Just like C.S. Lewis, this book has a great amount of character, style, and content. This is both a critical work, and a writer's work, and only Lewis could do both equally well in the same work.In this work, which contains a good mix of various topics, Lewis details the importance of 'Story' and describes the stories that have been his favorites. He details how an author should write for children, what elements are necessary in children's stories, and what does not work.Lewis also discusses Science Fiction - a chapter which happens to be my favorite.

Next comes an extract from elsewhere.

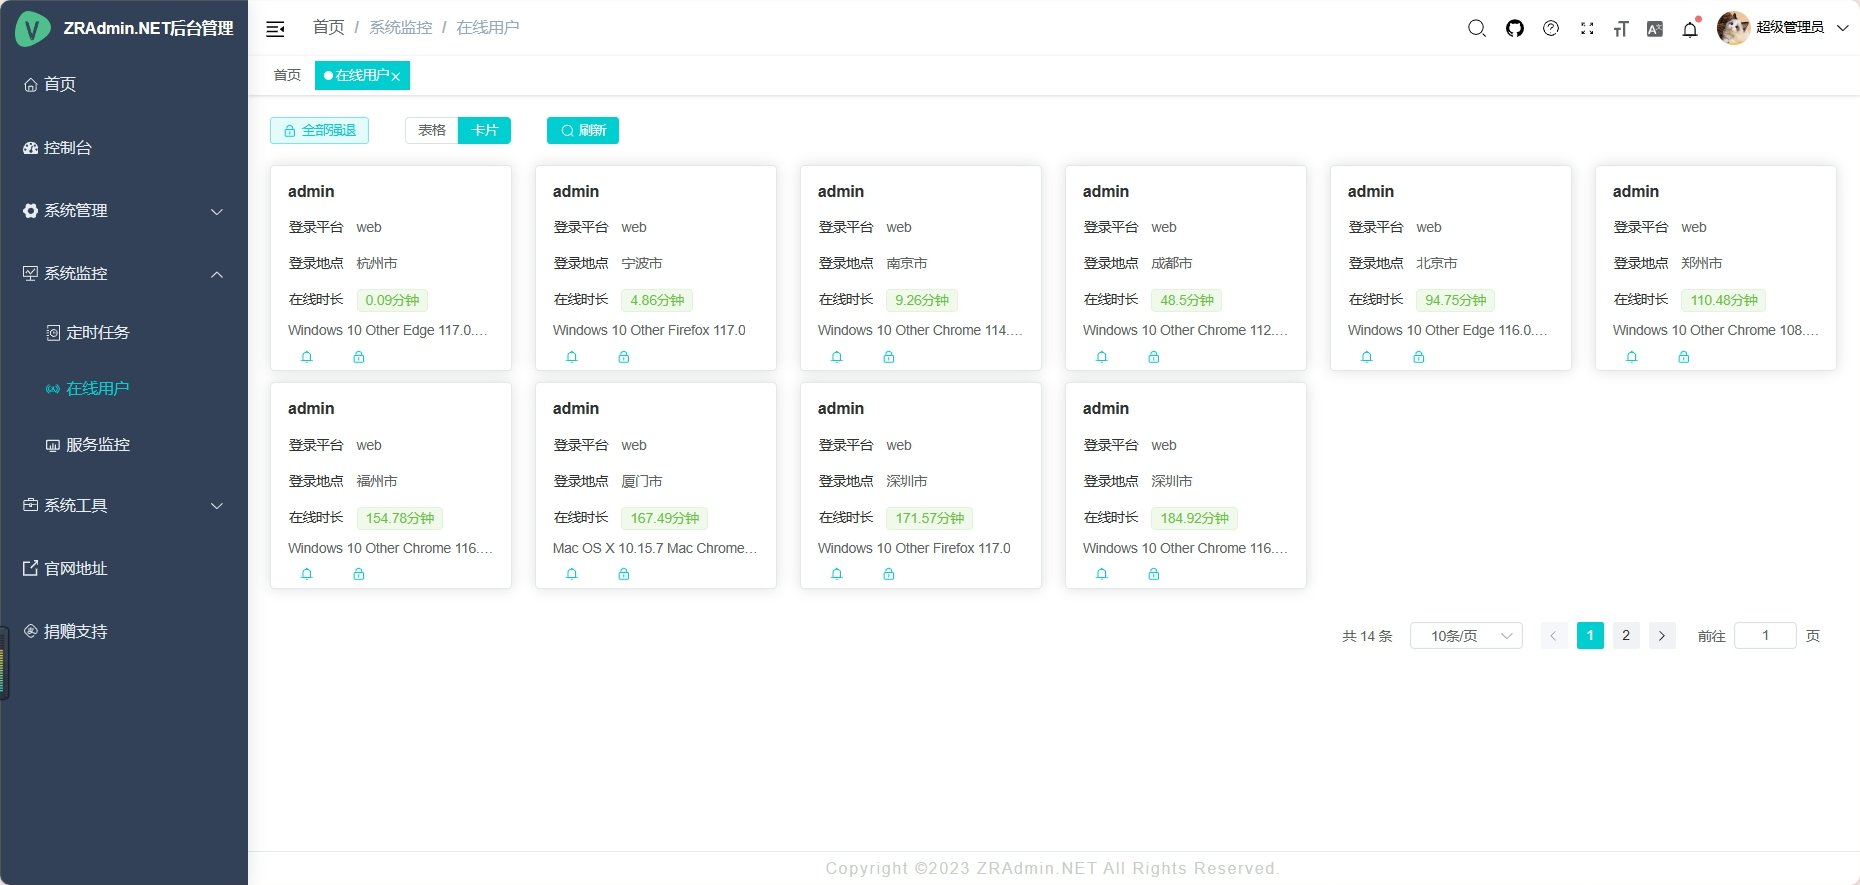The image size is (1860, 885).
Task: Click the lock icon on 杭州市 card
Action: coord(359,357)
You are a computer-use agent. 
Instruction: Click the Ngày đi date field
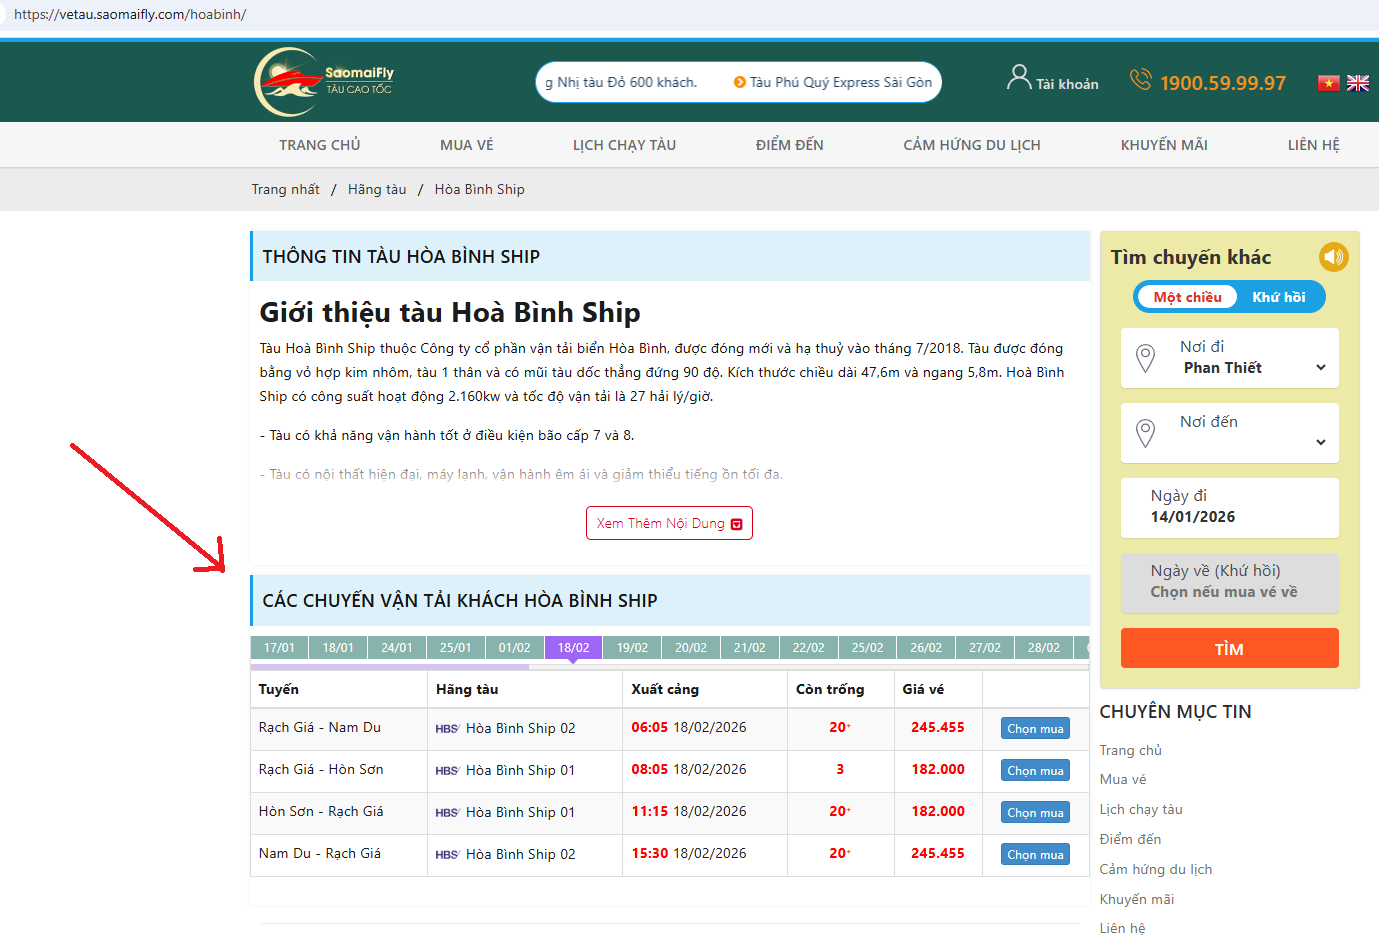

Here, Lewis describes several works from Wells, Clarke, Haldane, etc. and details what he liked, disliked, or misunderstood about the works. He describes what seems to work in the science fiction/fantasy genre - e.g. complex human personalities (which definitely worked in Tolkien's 'Lord of the Rings'), etc.This is a very nice collection of essays. The work can be well received from both writers and critics, and especially readers. Moreover, as many Christians will sometimes read only the works on or about Christianity that Lewis has written, this work will demonstrate a whole different side to Lewis that perhaps many of his Christian readers are unaware.

The Shoddy Lands

"Of Other Worlds" has nine essays, three short stories, and part of a novel by Lewis. I would like to comment here on one of Lewis's best stories which is included in this collection, it's called "The Shoddy Lands". The story begins with a former pupil, Durward, coming to see his old professor at Oxford with fiance, Peggy, in tow. During the conversation the professor looks at Peggy and finds himself suddenly in a different world. In this world most things are blurry or shoddy and only a few things are distinct. The women's shops, some men's faces, and women's clothing are seen distinctly. He discovers a giant idealized version of Peggy in a swim suit which she then takes off and admiringly looks at her own body in a mirror. He hears knocking and two voices coming from outside the shoddy world. One voice sounds like Durward, and upon hearing the other his bones turned to water. This voice said "Child, child, child let me in before the night comes". The old professor returns to the room and is drunk with sheer delight at being back in the real world. For just a few seconds he has been allowed into Peggy's mind, to see her world as it exists for her. This is a tale not only about Peggy's limited self centered world , but about the shoddy world we all experience in a mind un-mediated by a higher reference. I definitely recommend this collection of essays and stories by Lewis.

Lewis on Storytelling

This slender grab bag (long and short essays, a recorded conversation about science fiction with Brian Aldiss and Kingsley Amis, three brief science fiction stories, fragments of a scarcely started novel) centers on the writing and reading of stories. The gems of the collection are "On Stories", which explores the relationship between "story" and "plot" and would be valuable reading for the many authors whose fictions serve up immiscible blobs of action and characterization and "atmosphere", and "On Science Fiction", which skillfully analyzes the merits and defects of the several subspecies of fantastic literature. The latter essay includes the best single sentence of advice to writers that I have ever read: "Whatever in a work of art is not used, is doing harm."Enlightening is "On Criticism", an (unfortunately unfinished) tour of book reviewers' bad habits. "A Reply to Professor Haldane" (also unfinished), defending the "Perelandra" trilogy against the criticisms of a Marxist scientist, is both an enjoyable polemic and a precis of the sociopolitical argument developed at length in "The Abolition of Man".The other nonfiction pieces are slighter, though not without interest. The short stories are minor efforts. The scraps of a novel, set in the aftermath of the Trojan War, were written when Lewis' health was failing; in his younger days, they might have eventuated in an equal to "Till We Have Faces", but that promise is quite faint.This is far from the best of Lewis, but enough of it is very good to justify the modest price.